WHAT YOU NEED TO DO
Render each line of the items below as a Markdown table with two columns, Row and Item line, numbering the rows in order and skipping blank lines.

-- start of PROVIDED DATA --

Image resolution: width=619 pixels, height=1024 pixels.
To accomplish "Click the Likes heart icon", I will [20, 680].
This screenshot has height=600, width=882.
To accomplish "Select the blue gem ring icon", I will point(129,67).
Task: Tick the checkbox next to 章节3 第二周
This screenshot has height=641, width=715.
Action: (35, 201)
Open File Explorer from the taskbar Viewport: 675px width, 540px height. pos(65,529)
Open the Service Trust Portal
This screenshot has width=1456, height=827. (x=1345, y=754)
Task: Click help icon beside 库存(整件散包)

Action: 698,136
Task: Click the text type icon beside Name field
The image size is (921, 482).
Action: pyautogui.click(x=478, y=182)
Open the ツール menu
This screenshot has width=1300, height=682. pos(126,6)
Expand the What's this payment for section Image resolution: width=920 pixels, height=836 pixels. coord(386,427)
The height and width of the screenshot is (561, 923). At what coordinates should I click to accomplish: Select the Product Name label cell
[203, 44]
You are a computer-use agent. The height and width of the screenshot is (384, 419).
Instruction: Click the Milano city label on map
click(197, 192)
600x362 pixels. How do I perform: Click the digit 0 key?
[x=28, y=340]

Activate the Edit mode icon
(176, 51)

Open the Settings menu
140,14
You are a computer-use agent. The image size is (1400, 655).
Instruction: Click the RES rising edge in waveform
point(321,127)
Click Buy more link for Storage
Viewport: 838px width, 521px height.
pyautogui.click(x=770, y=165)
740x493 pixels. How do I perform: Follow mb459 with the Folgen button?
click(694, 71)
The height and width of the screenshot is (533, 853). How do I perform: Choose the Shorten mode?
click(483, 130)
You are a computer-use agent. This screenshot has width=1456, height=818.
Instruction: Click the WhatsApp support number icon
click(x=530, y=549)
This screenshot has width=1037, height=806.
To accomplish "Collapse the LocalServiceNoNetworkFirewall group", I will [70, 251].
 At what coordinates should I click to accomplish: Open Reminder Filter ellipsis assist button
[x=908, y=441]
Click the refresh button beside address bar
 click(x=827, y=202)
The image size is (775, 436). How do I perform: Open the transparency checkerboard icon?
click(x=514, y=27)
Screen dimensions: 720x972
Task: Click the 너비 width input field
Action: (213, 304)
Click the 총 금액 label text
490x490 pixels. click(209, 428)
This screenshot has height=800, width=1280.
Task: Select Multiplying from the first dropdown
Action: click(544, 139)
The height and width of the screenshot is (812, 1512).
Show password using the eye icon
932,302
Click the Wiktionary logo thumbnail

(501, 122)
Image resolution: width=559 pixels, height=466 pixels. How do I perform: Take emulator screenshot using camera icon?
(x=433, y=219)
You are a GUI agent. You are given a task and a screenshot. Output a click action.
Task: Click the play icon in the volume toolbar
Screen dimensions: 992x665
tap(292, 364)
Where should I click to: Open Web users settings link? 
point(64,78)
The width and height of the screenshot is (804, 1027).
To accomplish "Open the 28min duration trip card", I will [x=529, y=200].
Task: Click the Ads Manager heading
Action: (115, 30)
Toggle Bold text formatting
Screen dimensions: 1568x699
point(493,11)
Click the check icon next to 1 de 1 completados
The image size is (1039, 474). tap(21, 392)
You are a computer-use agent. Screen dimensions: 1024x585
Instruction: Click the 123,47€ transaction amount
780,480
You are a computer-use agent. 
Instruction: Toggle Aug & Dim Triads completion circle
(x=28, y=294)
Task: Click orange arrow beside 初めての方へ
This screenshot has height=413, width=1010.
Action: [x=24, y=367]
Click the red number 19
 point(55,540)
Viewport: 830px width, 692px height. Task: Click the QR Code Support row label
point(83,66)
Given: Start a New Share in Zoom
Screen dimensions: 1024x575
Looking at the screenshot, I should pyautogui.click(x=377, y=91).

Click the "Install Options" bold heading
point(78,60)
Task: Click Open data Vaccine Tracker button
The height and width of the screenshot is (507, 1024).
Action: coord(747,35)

-- end of PROVIDED DATA --

WRITTEN SOLUTION
| Row | Item line |
|---|---|
| 1 | Image resolution: width=619 pixels, height=1024 pixels. |
| 2 | To accomplish "Click the Likes heart icon", I will [20, 680]. |
| 3 | This screenshot has height=600, width=882. |
| 4 | To accomplish "Select the blue gem ring icon", I will point(129,67). |
| 5 | Task: Tick the checkbox next to 章节3 第二周 |
| 6 | This screenshot has height=641, width=715. |
| 7 | Action: (35, 201) |
| 8 | Open File Explorer from the taskbar Viewport: 675px width, 540px height. pos(65,529) |
| 9 | Open the Service Trust Portal |
| 10 | This screenshot has width=1456, height=827. (x=1345, y=754) |
| 11 | Task: Click help icon beside 库存(整件散包) |
| 12 | Action: 698,136 |
| 13 | Task: Click the text type icon beside Name field |
| 14 | The image size is (921, 482). |
| 15 | Action: pyautogui.click(x=478, y=182) |
| 16 | Open the ツール menu |
| 17 | This screenshot has width=1300, height=682. pos(126,6) |
| 18 | Expand the What's this payment for section Image resolution: width=920 pixels, height=836 pixels. coord(386,427) |
| 19 | The height and width of the screenshot is (561, 923). At what coordinates should I click to accomplish: Select the Product Name label cell |
| 20 | [203, 44] |
| 21 | You are a computer-use agent. The height and width of the screenshot is (384, 419). |
| 22 | Instruction: Click the Milano city label on map |
| 23 | click(197, 192) |
| 24 | 600x362 pixels. How do I perform: Click the digit 0 key? |
| 25 | [x=28, y=340] |
| 26 | Activate the Edit mode icon |
| 27 | (176, 51) |
| 28 | Open the Settings menu |
| 29 | 140,14 |
| 30 | You are a computer-use agent. The image size is (1400, 655). |
| 31 | Instruction: Click the RES rising edge in waveform |
| 32 | point(321,127) |
| 33 | Click Buy more link for Storage |
| 34 | Viewport: 838px width, 521px height. |
| 35 | pyautogui.click(x=770, y=165) |
| 36 | 740x493 pixels. How do I perform: Follow mb459 with the Folgen button? |
| 37 | click(694, 71) |
| 38 | The height and width of the screenshot is (533, 853). How do I perform: Choose the Shorten mode? |
| 39 | click(483, 130) |
| 40 | You are a computer-use agent. This screenshot has width=1456, height=818. |
| 41 | Instruction: Click the WhatsApp support number icon |
| 42 | click(x=530, y=549) |
| 43 | This screenshot has width=1037, height=806. |
| 44 | To accomplish "Collapse the LocalServiceNoNetworkFirewall group", I will [70, 251]. |
| 45 |  At what coordinates should I click to accomplish: Open Reminder Filter ellipsis assist button |
| 46 | [x=908, y=441] |
| 47 | Click the refresh button beside address bar |
| 48 |  click(x=827, y=202) |
| 49 | The image size is (775, 436). How do I perform: Open the transparency checkerboard icon? |
| 50 | click(x=514, y=27) |
| 51 | Screen dimensions: 720x972 |
| 52 | Task: Click the 너비 width input field |
| 53 | Action: (213, 304) |
| 54 | Click the 총 금액 label text |
| 55 | 490x490 pixels. click(209, 428) |
| 56 | This screenshot has height=800, width=1280. |
| 57 | Task: Select Multiplying from the first dropdown |
| 58 | Action: click(544, 139) |
| 59 | The height and width of the screenshot is (812, 1512). |
| 60 | Show password using the eye icon |
| 61 | 932,302 |
| 62 | Click the Wiktionary logo thumbnail |
| 63 | (501, 122) |
| 64 | Image resolution: width=559 pixels, height=466 pixels. How do I perform: Take emulator screenshot using camera icon? |
| 65 | (x=433, y=219) |
| 66 | You are a GUI agent. You are given a task and a screenshot. Output a click action. |
| 67 | Task: Click the play icon in the volume toolbar |
| 68 | Screen dimensions: 992x665 |
| 69 | tap(292, 364) |
| 70 | Where should I click to: Open Web users settings link?  |
| 71 | point(64,78) |
| 72 | The width and height of the screenshot is (804, 1027). |
| 73 | To accomplish "Open the 28min duration trip card", I will [x=529, y=200]. |
| 74 | Task: Click the Ads Manager heading |
| 75 | Action: (115, 30) |
| 76 | Toggle Bold text formatting |
| 77 | Screen dimensions: 1568x699 |
| 78 | point(493,11) |
| 79 | Click the check icon next to 1 de 1 completados |
| 80 | The image size is (1039, 474). tap(21, 392) |
| 81 | You are a computer-use agent. Screen dimensions: 1024x585 |
| 82 | Instruction: Click the 123,47€ transaction amount |
| 83 | 780,480 |
| 84 | You are a computer-use agent.  |
| 85 | Instruction: Toggle Aug & Dim Triads completion circle |
| 86 | (x=28, y=294) |
| 87 | Task: Click orange arrow beside 初めての方へ |
| 88 | This screenshot has height=413, width=1010. |
| 89 | Action: [x=24, y=367] |
| 90 | Click the red number 19 |
| 91 |  point(55,540) |
| 92 | Viewport: 830px width, 692px height. Task: Click the QR Code Support row label |
| 93 | point(83,66) |
| 94 | Given: Start a New Share in Zoom |
| 95 | Screen dimensions: 1024x575 |
| 96 | Looking at the screenshot, I should pyautogui.click(x=377, y=91). |
| 97 | Click the "Install Options" bold heading |
| 98 | point(78,60) |
| 99 | Task: Click Open data Vaccine Tracker button |
| 100 | The height and width of the screenshot is (507, 1024). |
| 101 | Action: coord(747,35) |